Exercise material ▸
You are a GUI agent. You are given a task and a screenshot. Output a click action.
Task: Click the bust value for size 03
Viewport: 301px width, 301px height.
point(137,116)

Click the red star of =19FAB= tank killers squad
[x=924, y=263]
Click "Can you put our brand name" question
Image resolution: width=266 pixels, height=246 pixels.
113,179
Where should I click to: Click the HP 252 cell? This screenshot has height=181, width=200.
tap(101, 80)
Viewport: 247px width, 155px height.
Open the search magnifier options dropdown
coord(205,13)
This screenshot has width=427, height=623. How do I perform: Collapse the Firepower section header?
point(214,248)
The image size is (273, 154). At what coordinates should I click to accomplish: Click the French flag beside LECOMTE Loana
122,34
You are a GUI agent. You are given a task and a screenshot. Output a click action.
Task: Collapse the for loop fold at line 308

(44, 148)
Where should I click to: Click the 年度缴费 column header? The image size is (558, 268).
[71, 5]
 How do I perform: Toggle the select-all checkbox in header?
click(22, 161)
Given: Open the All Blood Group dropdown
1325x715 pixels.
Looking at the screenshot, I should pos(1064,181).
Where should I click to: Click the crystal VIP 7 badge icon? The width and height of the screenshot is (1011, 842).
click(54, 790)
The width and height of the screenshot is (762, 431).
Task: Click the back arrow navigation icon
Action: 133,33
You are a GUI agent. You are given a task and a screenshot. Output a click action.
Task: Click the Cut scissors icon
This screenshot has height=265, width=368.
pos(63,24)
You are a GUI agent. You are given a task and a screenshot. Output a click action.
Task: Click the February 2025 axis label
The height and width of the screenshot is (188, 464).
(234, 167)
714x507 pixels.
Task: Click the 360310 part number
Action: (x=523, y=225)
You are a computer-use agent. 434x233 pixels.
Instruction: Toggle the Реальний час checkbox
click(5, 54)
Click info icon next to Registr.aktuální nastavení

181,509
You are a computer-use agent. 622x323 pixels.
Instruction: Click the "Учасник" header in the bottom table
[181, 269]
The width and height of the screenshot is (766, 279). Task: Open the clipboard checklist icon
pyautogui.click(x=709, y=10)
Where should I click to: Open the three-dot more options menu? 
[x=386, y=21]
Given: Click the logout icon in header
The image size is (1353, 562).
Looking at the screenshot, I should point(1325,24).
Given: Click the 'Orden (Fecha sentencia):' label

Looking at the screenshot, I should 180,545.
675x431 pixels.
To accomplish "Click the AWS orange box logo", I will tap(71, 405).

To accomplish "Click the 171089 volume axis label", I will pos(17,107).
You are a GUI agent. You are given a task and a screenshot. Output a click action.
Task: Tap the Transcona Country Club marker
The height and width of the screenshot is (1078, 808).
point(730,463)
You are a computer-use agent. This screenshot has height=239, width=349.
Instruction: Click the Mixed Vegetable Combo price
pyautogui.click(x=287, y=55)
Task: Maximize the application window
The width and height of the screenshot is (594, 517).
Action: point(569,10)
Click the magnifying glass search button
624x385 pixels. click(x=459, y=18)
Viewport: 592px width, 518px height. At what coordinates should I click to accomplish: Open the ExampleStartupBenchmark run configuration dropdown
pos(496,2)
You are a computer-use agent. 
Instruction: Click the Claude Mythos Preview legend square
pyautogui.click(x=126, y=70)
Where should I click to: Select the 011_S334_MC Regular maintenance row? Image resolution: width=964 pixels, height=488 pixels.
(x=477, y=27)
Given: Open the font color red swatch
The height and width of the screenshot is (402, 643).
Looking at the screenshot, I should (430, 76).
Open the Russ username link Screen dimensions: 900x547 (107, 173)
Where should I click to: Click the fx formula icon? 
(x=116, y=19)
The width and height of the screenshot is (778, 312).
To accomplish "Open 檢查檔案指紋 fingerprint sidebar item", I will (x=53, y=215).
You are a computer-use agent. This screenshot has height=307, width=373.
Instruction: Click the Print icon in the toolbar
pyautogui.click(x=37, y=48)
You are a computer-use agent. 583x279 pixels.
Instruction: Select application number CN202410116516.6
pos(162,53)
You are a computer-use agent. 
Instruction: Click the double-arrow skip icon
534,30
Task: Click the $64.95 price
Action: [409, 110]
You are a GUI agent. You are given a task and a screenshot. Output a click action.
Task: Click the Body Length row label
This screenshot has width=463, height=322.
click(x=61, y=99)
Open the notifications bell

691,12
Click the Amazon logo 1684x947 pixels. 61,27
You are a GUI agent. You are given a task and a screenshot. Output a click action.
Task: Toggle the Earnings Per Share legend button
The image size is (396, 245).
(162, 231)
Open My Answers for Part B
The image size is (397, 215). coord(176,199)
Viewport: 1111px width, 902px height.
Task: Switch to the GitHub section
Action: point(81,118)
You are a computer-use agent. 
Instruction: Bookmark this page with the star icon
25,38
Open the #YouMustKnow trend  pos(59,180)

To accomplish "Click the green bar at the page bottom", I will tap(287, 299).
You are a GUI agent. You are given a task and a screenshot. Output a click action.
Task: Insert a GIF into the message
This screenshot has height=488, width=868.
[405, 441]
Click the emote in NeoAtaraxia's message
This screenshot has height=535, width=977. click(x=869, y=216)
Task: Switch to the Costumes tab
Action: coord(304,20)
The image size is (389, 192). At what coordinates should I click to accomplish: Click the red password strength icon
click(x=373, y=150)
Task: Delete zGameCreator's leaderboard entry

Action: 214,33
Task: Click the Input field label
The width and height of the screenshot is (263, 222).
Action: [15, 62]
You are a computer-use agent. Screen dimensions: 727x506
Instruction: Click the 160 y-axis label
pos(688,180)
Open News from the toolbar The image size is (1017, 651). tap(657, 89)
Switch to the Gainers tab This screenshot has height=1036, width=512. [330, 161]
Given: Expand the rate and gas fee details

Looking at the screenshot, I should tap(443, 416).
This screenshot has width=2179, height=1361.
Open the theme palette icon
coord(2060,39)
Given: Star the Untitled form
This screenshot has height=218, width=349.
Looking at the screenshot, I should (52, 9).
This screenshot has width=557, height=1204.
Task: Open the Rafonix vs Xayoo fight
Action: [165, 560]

Exercise ▸ Wherever the word "computer" appears in the listing, copy the line that holds it.

Answer for this exercise ▸
You are a computer-use agent. 434x233 pixels.
You are a computer-use agent. 622x323 pixels.
You are a computer-use agent. This screenshot has height=239, width=349.
You are a computer-use agent. 
You are a computer-use agent. This screenshot has height=307, width=373.
You are a computer-use agent. 583x279 pixels.
You are a computer-use agent. 
You are a computer-use agent. 
You are a computer-use agent. Screen dimensions: 727x506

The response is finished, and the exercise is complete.